An improvement in the consumer outlook for October squares with the IHS’s Flash PMI release from last week that ticked up to a three-month high. Combined with initial jobless claims that have declined for four consecutive weeks, this paints a picture of the recovery picking up speed into the fourth quarter. Growth in the third quarter may have disappointed, but the economy is putting its best foot forward heading into the end of the year.

Canada – The Bank of Canada Signals Earlier Rate Hike

The marquee event this week was the much-anticipated Bank of Canada rate announcement. With inflation running hot and indications that supply chain disruptions will prove longer lasting, markets have shifted expectations for policy rate hikes forward in recent months, placing an even greater focus on this week’s communication.

In the event, the Bank struck a hawkish tone. It ended its quantitative easing program, moving into a reinvestment phase, and pulled forward the timing of when it expects the output gap to close. From a previous expectation of the second half of 2022, it now expects economic slack to be absorbed “sometime in the middle quarters of 2022.” Relative to the Bank’s July’s projection, supply disruptions were deemed to weigh more heavily on the economy’s productive capacity, resulting in an earlier closure of the output gap possible despite lower expectations for economic growth in 2021 and 2022.

Those changes were accompanied with the significant upgrade to the inflation outlook, with prices now expected to grow by 3.4% in 2021 and 2022 (up from 3.0% and 3.4% pace in July). Inflation has surprised on the upside in recent months, and surveys of inflation expectations suggest that consumers and businesses alike are expecting higher inflation in the near-term. This week’s CFIB Business Barometer survey echoed this. Small businesses planned to increase their prices by 3.9% in the next twelve months, marking an all-time high for the survey (Chart 1). Encouragingly, longer-term inflation expectations so far remain anchored and wage growth is still modest. Nonetheless, the Bank is keeping its eyes on “inflation expectations and labour costs to ensure that the temporary forces pushing up prices do not become embedded in ongoing inflation.”
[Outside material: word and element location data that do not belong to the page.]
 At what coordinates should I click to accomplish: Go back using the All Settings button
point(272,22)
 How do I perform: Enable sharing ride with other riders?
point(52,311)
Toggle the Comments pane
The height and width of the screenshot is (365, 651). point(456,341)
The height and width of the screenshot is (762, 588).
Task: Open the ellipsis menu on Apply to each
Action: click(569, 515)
An earlier closing of the output gap combined with a higher inflation profile opens the door to an earlier liftoff in the policy rate. We expect the Bank of Canada to raise rates three times next year, starting in the second quarter, taking the overnight rate to 1% by the end of 2022. Removing monetary stimulus as the economy continues to recover makes sense. Still, the last leg of the recovery could be challenging. As the Bank acknowledges, there is significant uncertainly when excess slack will be fully absorbed.
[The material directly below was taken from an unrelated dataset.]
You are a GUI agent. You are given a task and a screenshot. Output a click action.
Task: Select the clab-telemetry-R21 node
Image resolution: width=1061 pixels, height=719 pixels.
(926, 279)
Indeed, this week’s monthly GDP report implies a wider starting point for the output gap than the Bank had assumed. Growth in August was healthy at 0.4% month-over-month, but the flash estimate for September showed no growth in the month (Chart 2). Taken together, this puts GDP on track to rise by just 2.0% annualized in Q3, well below the 5.5% forecasted gain in this week’s Monetary Policy Report. Activity could well be made up in the fourth quarter and early next year as economic reopening continues. As long the recovery continues, interest rates will continue to head higher.